Он яростно хлопнул дверью и долго бродил по улицам. Стоял погожий осенний вечер. Каштаны с рыжей листвой качали гибкими ветвями, редкие цветы, явно забывшие о времени года, все еще хранили летнюю свежесть. А он шагал, в своих модельных туфлях, в хорошо скроенном костюме – Бломар-младший, занимавший свое место на земле, место, которое не выбирал. Он никак не мог разобраться в себе, но это его не слишком тревожило: все наверняка уладится, и сам он наверняка найдет другое место в жизни.

Мог ли он представить себе, что был опасен? Опасен, как неодушевленное дерево, отбрасывающее на повороте дороги невесомую тень; опасен, как вот эта черная, твердая игрушка, на которую Жак смотрел с улыбкой. Все казалось таким невинным – и это шатание по улицам руки-в-брюки, и горьковатый аромат деревьев, и каштан на асфальте, который можно было поддеть ногой, и воздух, которым он дышал, не отнимая его у других… Он шагал и думал: «Вот и нет больше Бломара-младшего». Он, конечно, быстро освоит какое-нибудь ремесло – самое большее за пару лет, и тогда хлеб, который он будет есть, станет его законным, честно заработанным хлебом. Внезапно он почувствовал себя необыкновенно счастливым; теперь он понимал, почему его детство и юность имели такой мерзкий вкус: это был гнилой вкус старого мира, проникший в его вены; но теперь он отсечет свои корни и будет создавать себя заново.

На лестничной площадке витал запах жареного лука; его аппетитное скворчание на сковороде слышалось даже сквозь дверь. Он постучал.

– Входите! – крикнул Марсель.

Жак стоял, склонившись над сковородкой, в облаке густого, ядреного пара. Жан потрепал его по волосам, спросив:

– Ну, как дела, юный подмастерье? – и подошел к дивану, где разлегся Марсель. – Привет, старина!

– Привет, – ответил тот, вяло пожав ему руку. Но вдруг испуганно вскочил, воскликнув: – Что у тебя с лицом? Ты только посмотри, Жак!

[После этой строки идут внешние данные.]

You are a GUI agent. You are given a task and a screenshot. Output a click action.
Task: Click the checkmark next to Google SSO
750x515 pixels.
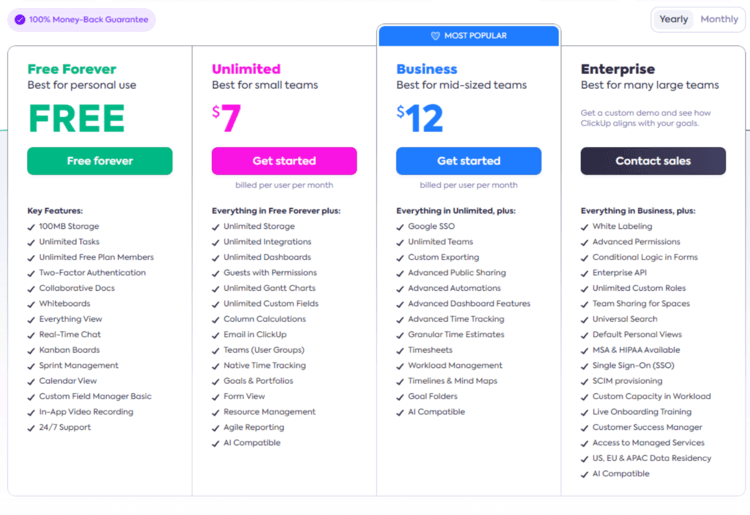point(400,227)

Тот неохотно отвернулся от дымящейся сковороды, на которой поджаривались, шипя и плюясь жиром, две толстенные сардельки, и испуганно спросил:

– О господи, это кто ж тебя так разукрасил?

Жан потрогал раненую щеку и ответил:

– Да вот, получил смачный удар дубинкой.

– Классно тебе приложили! – восхищенно сказал Жак. – Это что – вчера вечером?

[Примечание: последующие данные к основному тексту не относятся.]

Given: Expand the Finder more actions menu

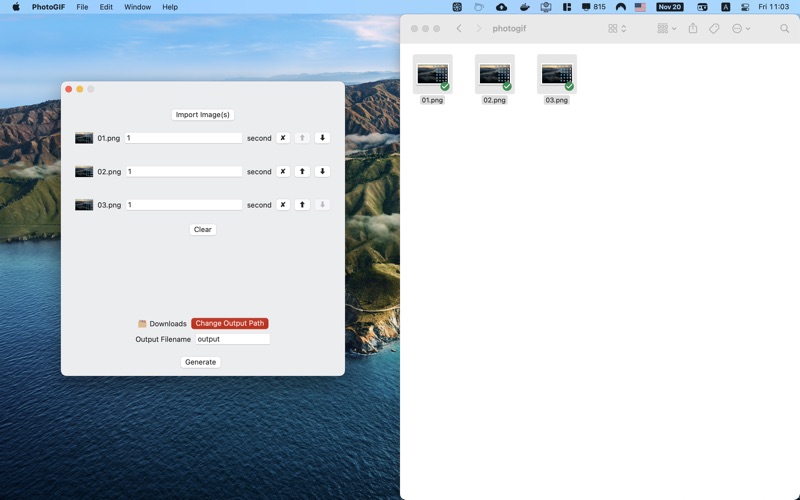Looking at the screenshot, I should point(741,29).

– Ну да, мы как раз выходили из «Бюлье», тут-то полицейские на нас и набросились.

В его голосе звучала гордость. Дурак, слепой дурак – он даже не сознавал опасности своего прихода, ловушки, скрытой в каждом слове, в каждом звуке этого беззаботного ответа… А Марсель – такой же дурак и слепец! – ухмылялся во весь рот, словно сытый людоед, позволяя мне хвастаться, вместо того чтобы спустить с лестницы!..

– Они вполне могли разделать тебя как бог черепаху! – воскликнул Жак.

– Не переживай, малыш. Как видишь, он еще жив, – сказал Марсель и добавил, потрогав щеку Жана: – Невредно бы выпить по такому поводу.

– Ты лучше дай мне поесть, – сказал Жан, жадно поглядывая на пухлые сардельки, скворчавшие на толстом слое золотистого поджаристого лука; их хрустящая кожица лопнула от жара, выпустив наружу из широких прорех красноватую мякоть.

– А ты что, даже не обедал? – удивился Марсель. – Боишься показываться домашним?

– Увы, к сожалению, показался, – ответил Жан.

– Ну и что, твои устроили трамтарарам?

– Вроде того, – ответил Жан и, пройдясь по комнате, остановился перед пустым мольбертом. – Слушай, – сказал он, – мне тут пришла в голову одна мыслишка. Я хочу обучиться ремеслу печатника у старика Мартена, втайне от моего папаши. И как только стану опытным наборщиком, свалю из дома.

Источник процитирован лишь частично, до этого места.